STEP 1. Source your lane.
At the moment, old bowling lanes aren’t that hard to come by. I imagine this will change in the future as we aren’t building bowling alleys using natural materials anymore. As time passes, there will be fewer old bowling alleys being torn down and the solid wood lanes will become scarcer and scarcer. This makes me a little sad but hey, it also means these lovely tables, built to last forever, should only increase in value over time.
STEP 2. Move your lane. Caution Lanes are Heavy!!!
Get some friends or machinery.

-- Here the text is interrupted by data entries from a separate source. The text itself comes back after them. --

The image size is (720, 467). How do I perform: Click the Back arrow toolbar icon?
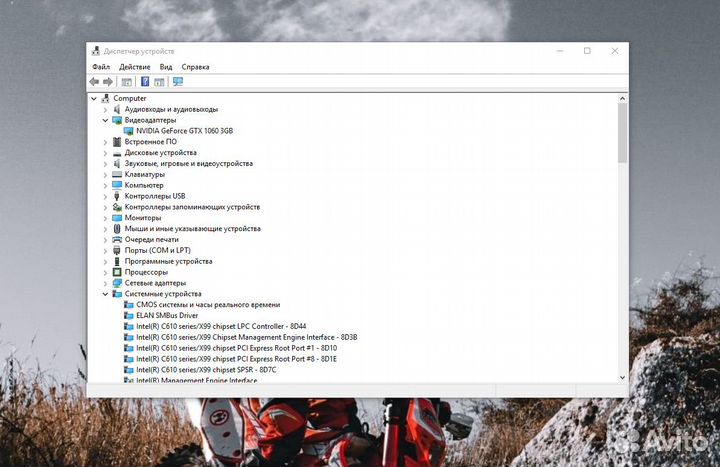click(x=94, y=82)
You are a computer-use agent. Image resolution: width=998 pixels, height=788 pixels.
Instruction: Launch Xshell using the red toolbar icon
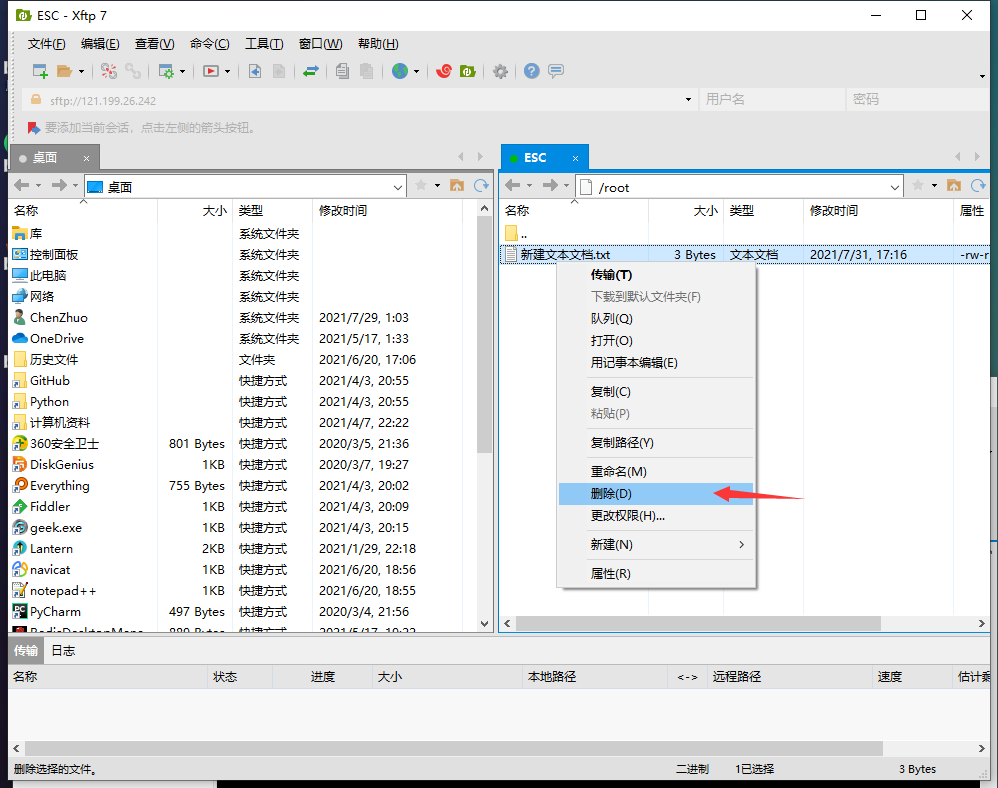click(444, 71)
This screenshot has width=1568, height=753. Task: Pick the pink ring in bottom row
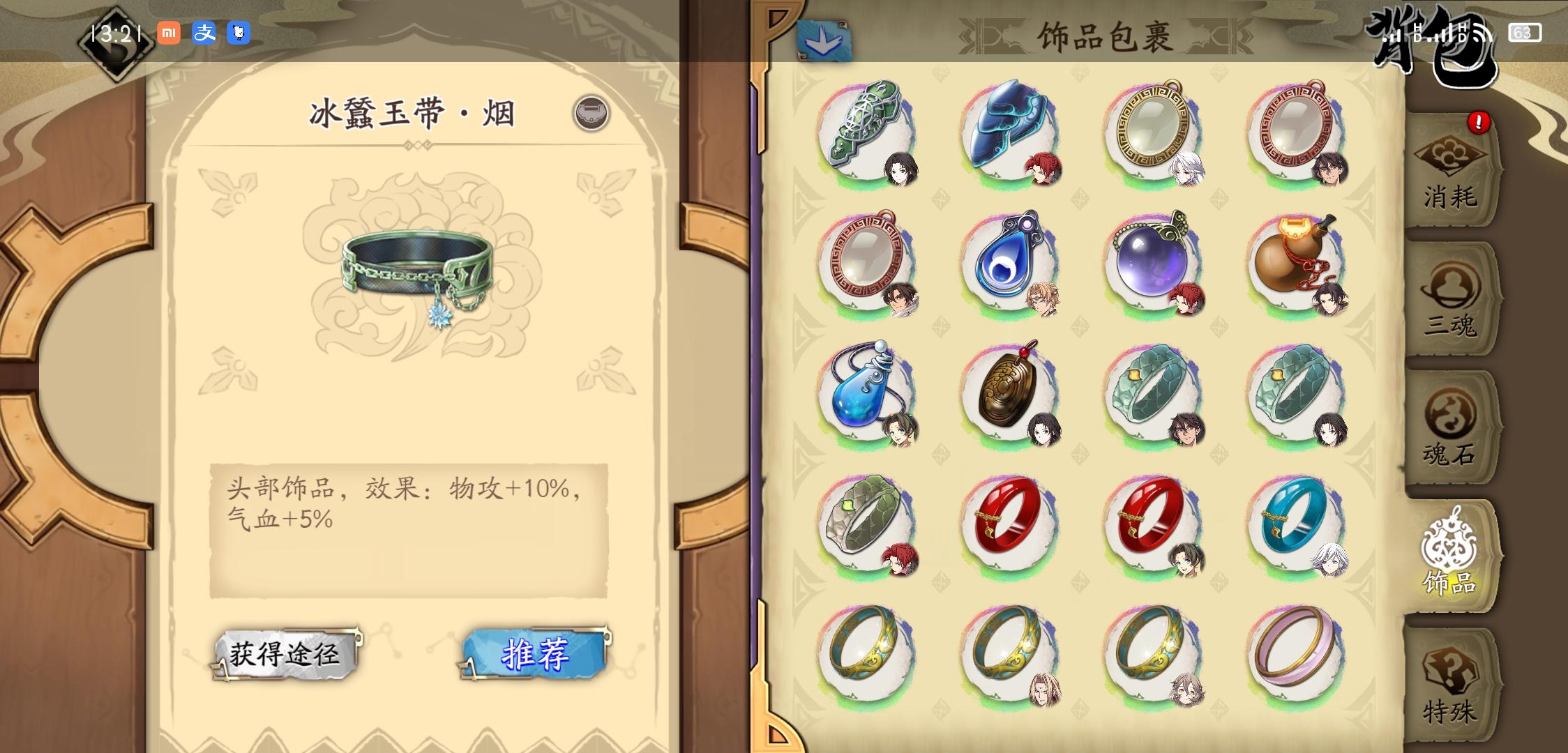1296,653
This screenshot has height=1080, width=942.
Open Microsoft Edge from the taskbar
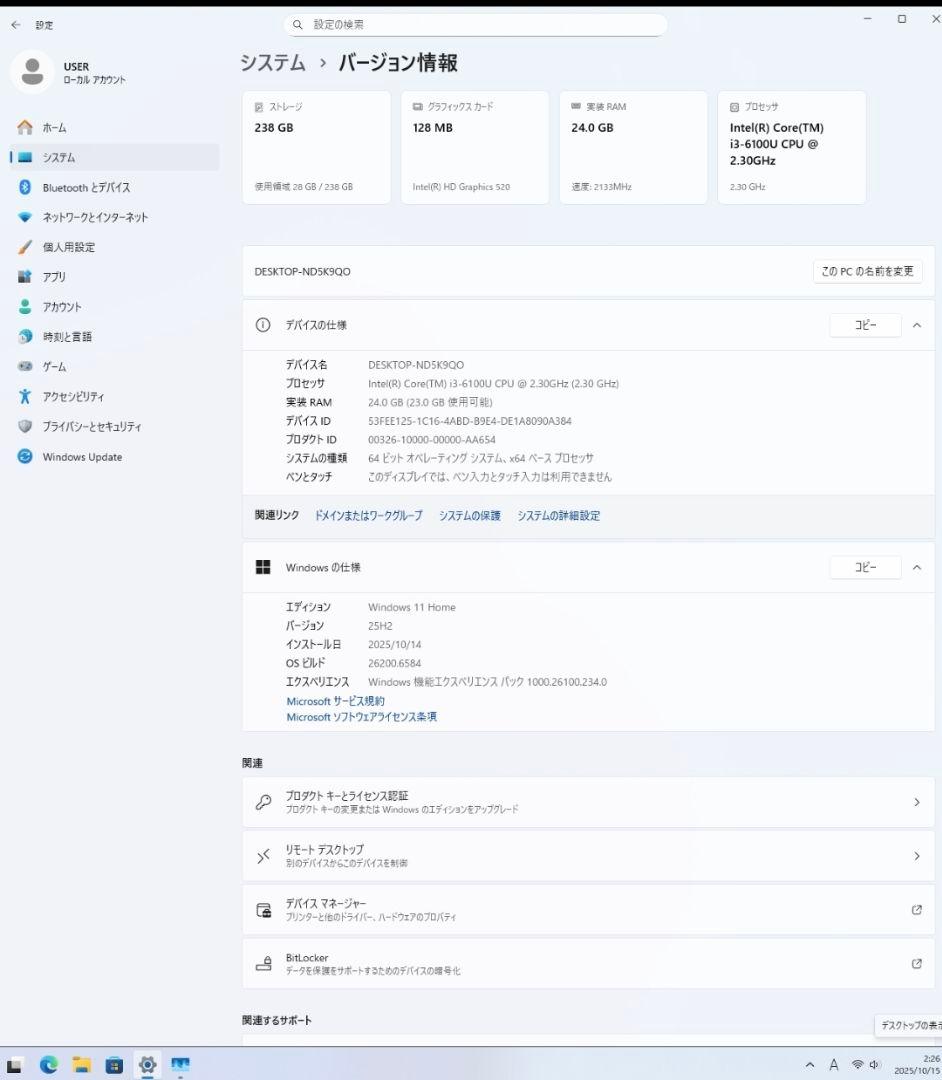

Bowling lanes are EXTREMELY HEAVY. In general, lanes weigh anywhere from three to five hundred pounds, depending on the length. I’ve build a series of lifting tools that make working on the lanes a bit easier for me (more on that later) but, I'm always worried about crushing injuries every time I move one.
STEP 3. Stabilize the lane.
Bowling lanes are constructed without glue. One maple board is nailed (spiral or ring shank) at random places against the board next to it . Once all the boards are nailed together to achieve the lane width, a steel Tee shaped beam is screwed into the bottom.
To stabilize the lanes, you must first flip them so the metal beams are on top, and the bowling surface is facing down. Ideally you would have a table, sized as big as the lane, but 2 heavy- duty sawhorses will also work. Since I work alone, I fabricated a gantry using pressure-treated, Southern Yellow Pine, from the big box store. I have a 10’ beam that allows me to span across trailers and pickups, and a small beam 6’ for table setups, indoors. The gantry works perfectly under an 8’ ceiling height. Im not necessarily recommending this method, how you flip and move your slabs, is up to you. The slab pictured below is 10’ and weighs around 500lbs.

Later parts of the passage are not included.